----- EXERCISE MATERIALS

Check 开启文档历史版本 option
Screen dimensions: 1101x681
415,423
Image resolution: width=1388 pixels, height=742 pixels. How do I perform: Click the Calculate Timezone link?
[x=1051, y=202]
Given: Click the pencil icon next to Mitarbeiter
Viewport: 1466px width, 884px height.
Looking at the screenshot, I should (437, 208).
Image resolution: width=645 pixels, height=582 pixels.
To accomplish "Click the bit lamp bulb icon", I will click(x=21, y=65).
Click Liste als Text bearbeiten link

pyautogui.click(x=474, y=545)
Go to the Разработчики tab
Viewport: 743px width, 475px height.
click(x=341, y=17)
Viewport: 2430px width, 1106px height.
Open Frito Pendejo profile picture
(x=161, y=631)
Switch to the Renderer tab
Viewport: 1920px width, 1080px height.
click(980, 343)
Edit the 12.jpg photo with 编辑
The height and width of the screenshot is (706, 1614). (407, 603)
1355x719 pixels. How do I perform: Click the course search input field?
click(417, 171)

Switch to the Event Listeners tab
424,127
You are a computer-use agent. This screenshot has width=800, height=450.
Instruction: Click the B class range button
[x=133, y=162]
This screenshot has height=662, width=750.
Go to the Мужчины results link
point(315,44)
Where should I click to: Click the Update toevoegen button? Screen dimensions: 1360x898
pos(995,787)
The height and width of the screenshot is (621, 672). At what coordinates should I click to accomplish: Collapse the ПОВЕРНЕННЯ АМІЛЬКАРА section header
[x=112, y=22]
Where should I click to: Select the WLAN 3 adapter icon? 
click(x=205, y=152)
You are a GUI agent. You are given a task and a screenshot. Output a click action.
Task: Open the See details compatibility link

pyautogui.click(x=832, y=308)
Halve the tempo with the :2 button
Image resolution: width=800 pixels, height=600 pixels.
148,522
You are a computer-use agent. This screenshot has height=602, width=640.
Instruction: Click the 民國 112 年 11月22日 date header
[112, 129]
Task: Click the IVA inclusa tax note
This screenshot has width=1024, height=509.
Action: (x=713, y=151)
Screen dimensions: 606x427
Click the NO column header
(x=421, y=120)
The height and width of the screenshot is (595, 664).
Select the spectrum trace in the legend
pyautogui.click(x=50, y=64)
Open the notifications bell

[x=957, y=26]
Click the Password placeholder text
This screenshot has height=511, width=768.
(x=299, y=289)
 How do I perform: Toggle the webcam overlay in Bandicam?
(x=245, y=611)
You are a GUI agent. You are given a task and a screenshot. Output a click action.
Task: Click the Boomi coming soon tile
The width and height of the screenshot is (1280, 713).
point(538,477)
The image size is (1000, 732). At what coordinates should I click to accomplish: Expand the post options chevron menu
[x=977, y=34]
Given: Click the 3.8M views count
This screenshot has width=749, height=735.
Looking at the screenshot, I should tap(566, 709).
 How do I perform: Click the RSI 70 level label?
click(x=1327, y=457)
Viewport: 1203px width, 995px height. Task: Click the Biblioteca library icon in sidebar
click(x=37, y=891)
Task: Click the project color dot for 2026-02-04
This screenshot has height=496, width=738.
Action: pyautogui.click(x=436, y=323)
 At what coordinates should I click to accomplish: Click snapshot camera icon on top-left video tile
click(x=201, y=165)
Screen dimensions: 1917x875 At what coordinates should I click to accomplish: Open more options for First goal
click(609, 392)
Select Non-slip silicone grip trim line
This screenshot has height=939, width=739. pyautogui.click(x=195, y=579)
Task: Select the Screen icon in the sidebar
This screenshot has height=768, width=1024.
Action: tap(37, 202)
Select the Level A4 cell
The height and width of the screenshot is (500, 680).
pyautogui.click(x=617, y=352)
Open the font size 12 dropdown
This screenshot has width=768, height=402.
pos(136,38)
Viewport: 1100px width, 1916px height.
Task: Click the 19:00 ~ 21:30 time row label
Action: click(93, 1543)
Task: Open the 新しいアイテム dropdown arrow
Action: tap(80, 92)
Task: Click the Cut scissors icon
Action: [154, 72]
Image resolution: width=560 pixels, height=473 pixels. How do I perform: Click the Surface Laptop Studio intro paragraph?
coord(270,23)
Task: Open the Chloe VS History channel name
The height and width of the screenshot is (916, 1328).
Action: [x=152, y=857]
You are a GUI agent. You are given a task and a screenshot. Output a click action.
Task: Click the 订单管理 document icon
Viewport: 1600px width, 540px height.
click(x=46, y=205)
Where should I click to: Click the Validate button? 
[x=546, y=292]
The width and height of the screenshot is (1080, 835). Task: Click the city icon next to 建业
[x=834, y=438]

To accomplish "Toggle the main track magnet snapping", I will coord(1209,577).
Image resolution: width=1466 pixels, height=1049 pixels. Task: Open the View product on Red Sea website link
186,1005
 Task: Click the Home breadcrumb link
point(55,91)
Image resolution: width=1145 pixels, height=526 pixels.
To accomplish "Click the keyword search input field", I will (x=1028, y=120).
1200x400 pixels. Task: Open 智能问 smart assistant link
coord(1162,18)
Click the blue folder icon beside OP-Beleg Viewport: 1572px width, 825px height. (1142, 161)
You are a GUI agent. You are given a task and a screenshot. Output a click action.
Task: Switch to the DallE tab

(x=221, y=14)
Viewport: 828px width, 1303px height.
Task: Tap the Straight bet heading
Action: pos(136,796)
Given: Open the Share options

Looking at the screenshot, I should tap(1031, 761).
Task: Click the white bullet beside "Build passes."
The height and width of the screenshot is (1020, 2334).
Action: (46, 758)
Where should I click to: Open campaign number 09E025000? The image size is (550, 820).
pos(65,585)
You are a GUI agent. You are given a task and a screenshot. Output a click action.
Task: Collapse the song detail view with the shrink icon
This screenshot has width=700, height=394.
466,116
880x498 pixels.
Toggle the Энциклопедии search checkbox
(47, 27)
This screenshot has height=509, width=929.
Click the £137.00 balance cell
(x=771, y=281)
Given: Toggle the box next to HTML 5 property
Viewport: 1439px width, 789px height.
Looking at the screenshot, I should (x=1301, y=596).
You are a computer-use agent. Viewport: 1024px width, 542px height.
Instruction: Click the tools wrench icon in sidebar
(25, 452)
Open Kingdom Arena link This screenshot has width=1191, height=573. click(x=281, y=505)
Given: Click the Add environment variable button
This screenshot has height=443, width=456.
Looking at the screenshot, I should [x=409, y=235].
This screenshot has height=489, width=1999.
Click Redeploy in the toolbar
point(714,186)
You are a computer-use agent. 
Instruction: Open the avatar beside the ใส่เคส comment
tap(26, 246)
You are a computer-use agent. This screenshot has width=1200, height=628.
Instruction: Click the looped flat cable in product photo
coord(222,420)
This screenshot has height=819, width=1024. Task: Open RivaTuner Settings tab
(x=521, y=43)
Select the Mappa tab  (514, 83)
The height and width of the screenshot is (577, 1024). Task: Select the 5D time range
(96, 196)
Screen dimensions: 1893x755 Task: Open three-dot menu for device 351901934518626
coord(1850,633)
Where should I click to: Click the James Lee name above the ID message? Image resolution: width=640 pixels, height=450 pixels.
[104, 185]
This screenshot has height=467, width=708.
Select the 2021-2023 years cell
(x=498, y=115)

----------

◆ WHAT YOU WILL DO
When you transcribe the records above, keep every line exactly the same.

◆ RESPONSE
Check 开启文档历史版本 option
Screen dimensions: 1101x681
415,423
Image resolution: width=1388 pixels, height=742 pixels. How do I perform: Click the Calculate Timezone link?
[x=1051, y=202]
Given: Click the pencil icon next to Mitarbeiter
Viewport: 1466px width, 884px height.
Looking at the screenshot, I should (437, 208).
Image resolution: width=645 pixels, height=582 pixels.
To accomplish "Click the bit lamp bulb icon", I will click(x=21, y=65).
Click Liste als Text bearbeiten link

pyautogui.click(x=474, y=545)
Go to the Разработчики tab
Viewport: 743px width, 475px height.
click(x=341, y=17)
Viewport: 2430px width, 1106px height.
Open Frito Pendejo profile picture
(x=161, y=631)
Switch to the Renderer tab
Viewport: 1920px width, 1080px height.
click(980, 343)
Edit the 12.jpg photo with 编辑
The height and width of the screenshot is (706, 1614). (407, 603)
1355x719 pixels. How do I perform: Click the course search input field?
click(417, 171)

Switch to the Event Listeners tab
424,127
You are a computer-use agent. This screenshot has width=800, height=450.
Instruction: Click the B class range button
[x=133, y=162]
This screenshot has height=662, width=750.
Go to the Мужчины results link
point(315,44)
Where should I click to: Click the Update toevoegen button? Screen dimensions: 1360x898
pos(995,787)
The height and width of the screenshot is (621, 672). At what coordinates should I click to accomplish: Collapse the ПОВЕРНЕННЯ АМІЛЬКАРА section header
[x=112, y=22]
Where should I click to: Select the WLAN 3 adapter icon? 
click(x=205, y=152)
You are a GUI agent. You are given a task and a screenshot. Output a click action.
Task: Open the See details compatibility link

pyautogui.click(x=832, y=308)
Halve the tempo with the :2 button
Image resolution: width=800 pixels, height=600 pixels.
148,522
You are a computer-use agent. This screenshot has height=602, width=640.
Instruction: Click the 民國 112 年 11月22日 date header
[112, 129]
Task: Click the IVA inclusa tax note
This screenshot has width=1024, height=509.
Action: (x=713, y=151)
Screen dimensions: 606x427
Click the NO column header
(x=421, y=120)
The height and width of the screenshot is (595, 664).
Select the spectrum trace in the legend
pyautogui.click(x=50, y=64)
Open the notifications bell

[x=957, y=26]
Click the Password placeholder text
This screenshot has height=511, width=768.
(x=299, y=289)
 How do I perform: Toggle the webcam overlay in Bandicam?
(x=245, y=611)
You are a GUI agent. You are given a task and a screenshot. Output a click action.
Task: Click the Boomi coming soon tile
The width and height of the screenshot is (1280, 713).
point(538,477)
The image size is (1000, 732). At what coordinates should I click to accomplish: Expand the post options chevron menu
[x=977, y=34]
Given: Click the 3.8M views count
This screenshot has width=749, height=735.
Looking at the screenshot, I should tap(566, 709).
 How do I perform: Click the RSI 70 level label?
click(x=1327, y=457)
Viewport: 1203px width, 995px height. Task: Click the Biblioteca library icon in sidebar
click(x=37, y=891)
Task: Click the project color dot for 2026-02-04
This screenshot has height=496, width=738.
Action: pyautogui.click(x=436, y=323)
 At what coordinates should I click to accomplish: Click snapshot camera icon on top-left video tile
click(x=201, y=165)
Screen dimensions: 1917x875 At what coordinates should I click to accomplish: Open more options for First goal
click(609, 392)
Select Non-slip silicone grip trim line
This screenshot has height=939, width=739. pyautogui.click(x=195, y=579)
Task: Select the Screen icon in the sidebar
This screenshot has height=768, width=1024.
Action: tap(37, 202)
Select the Level A4 cell
The height and width of the screenshot is (500, 680).
pyautogui.click(x=617, y=352)
Open the font size 12 dropdown
This screenshot has width=768, height=402.
pos(136,38)
Viewport: 1100px width, 1916px height.
Task: Click the 19:00 ~ 21:30 time row label
Action: click(93, 1543)
Task: Open the 新しいアイテム dropdown arrow
Action: tap(80, 92)
Task: Click the Cut scissors icon
Action: [154, 72]
Image resolution: width=560 pixels, height=473 pixels. How do I perform: Click the Surface Laptop Studio intro paragraph?
coord(270,23)
Task: Open the Chloe VS History channel name
The height and width of the screenshot is (916, 1328).
Action: [x=152, y=857]
You are a GUI agent. You are given a task and a screenshot. Output a click action.
Task: Click the 订单管理 document icon
Viewport: 1600px width, 540px height.
click(x=46, y=205)
Where should I click to: Click the Validate button? 
[x=546, y=292]
The width and height of the screenshot is (1080, 835). Task: Click the city icon next to 建业
[x=834, y=438]

To accomplish "Toggle the main track magnet snapping", I will coord(1209,577).
Image resolution: width=1466 pixels, height=1049 pixels. Task: Open the View product on Red Sea website link
186,1005
 Task: Click the Home breadcrumb link
point(55,91)
Image resolution: width=1145 pixels, height=526 pixels.
To accomplish "Click the keyword search input field", I will (x=1028, y=120).
1200x400 pixels. Task: Open 智能问 smart assistant link
coord(1162,18)
Click the blue folder icon beside OP-Beleg Viewport: 1572px width, 825px height. (1142, 161)
You are a GUI agent. You are given a task and a screenshot. Output a click action.
Task: Switch to the DallE tab

(x=221, y=14)
Viewport: 828px width, 1303px height.
Task: Tap the Straight bet heading
Action: pos(136,796)
Given: Open the Share options

Looking at the screenshot, I should tap(1031, 761).
Task: Click the white bullet beside "Build passes."
The height and width of the screenshot is (1020, 2334).
Action: (46, 758)
Where should I click to: Open campaign number 09E025000? The image size is (550, 820).
pos(65,585)
You are a GUI agent. You are given a task and a screenshot. Output a click action.
Task: Collapse the song detail view with the shrink icon
This screenshot has width=700, height=394.
466,116
880x498 pixels.
Toggle the Энциклопедии search checkbox
(47, 27)
This screenshot has height=509, width=929.
Click the £137.00 balance cell
(x=771, y=281)
Given: Toggle the box next to HTML 5 property
Viewport: 1439px width, 789px height.
Looking at the screenshot, I should (x=1301, y=596).
You are a computer-use agent. Viewport: 1024px width, 542px height.
Instruction: Click the tools wrench icon in sidebar
(25, 452)
Open Kingdom Arena link This screenshot has width=1191, height=573. click(x=281, y=505)
Given: Click the Add environment variable button
This screenshot has height=443, width=456.
Looking at the screenshot, I should [x=409, y=235].
This screenshot has height=489, width=1999.
Click Redeploy in the toolbar
point(714,186)
You are a computer-use agent. 
Instruction: Open the avatar beside the ใส่เคส comment
tap(26, 246)
You are a computer-use agent. This screenshot has width=1200, height=628.
Instruction: Click the looped flat cable in product photo
coord(222,420)
This screenshot has height=819, width=1024. Task: Open RivaTuner Settings tab
(x=521, y=43)
Select the Mappa tab  (514, 83)
The height and width of the screenshot is (577, 1024). Task: Select the 5D time range
(96, 196)
Screen dimensions: 1893x755 Task: Open three-dot menu for device 351901934518626
coord(1850,633)
Where should I click to: Click the James Lee name above the ID message? Image resolution: width=640 pixels, height=450 pixels.
[104, 185]
This screenshot has height=467, width=708.
Select the 2021-2023 years cell
(x=498, y=115)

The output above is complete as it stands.